__Supplied text__
Director Terry Zwigoff put GHOST WORLD together after meeting with Clowes while in search of a movie to follow up his highly successful documentary CRUMB.
"After CRUMB came out I was getting all these screenplays and I didn't think they were very well written," Zwigoff says. "Dialogue wasn't very good, character wasn't very good. I like John Huston films like THE ASPHALT JUNGLE, and films today are so contrived and targeted to just the dumbest creatures in America, the whole culture is sort of dumbed down. I just couldn't connect with any of these scripts. Then we watched a particularly bad film that I don't remember now but I said, 'Jesus Christ, I can do better than this.'"
Zwigoff's wife suggested filming the GHOST WORLD comic, but when the director checked it out he didn't find an identifiable plot.
THORA BIRCH (right) and SCARLETT JOHANSSON star in United Artists Films' dark comedy GHOST WORLD.
© 2001 United Artists Films
"It's got these two characters that are great and this strong weird mood to it, but it was great as a comic and I didn't think it would work as a film. But I met with Dan and I liked him right away. He was very funny, which was important to me, and we seemed to share a sensibility, and I suggested writing this screenplay together."
The result according to Zwigoff is a loose adaptation that captures the spirit more than the details of GHOST WORLD.
"We tried not to be too married to the comic," he says. "We didn't try to imitate the mood or the look. GHOST WORLD as a film meant something entirely different to me than it did as a comic. I tried to treat them separately and I warned Dan from the start and said, 'You're going to hate this film. It's going to be different than the comic.' I couldn't do it exactly the same if I wanted to. But he likes the film, which is a miracle."

__Supplied data__
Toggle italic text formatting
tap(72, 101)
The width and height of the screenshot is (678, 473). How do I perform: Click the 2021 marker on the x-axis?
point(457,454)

__Directions__
Rewrite the passage about the making of GHOST WORLD from the words "Director Terry Zwigoff" through the words "successful documentary CRUMB.", changing "highly successful" to "acclaimed".

__Answer to the exercise__
Director Terry Zwigoff put GHOST WORLD together after meeting with Clowes while in search of a movie to follow up his acclaimed documentary CRUMB.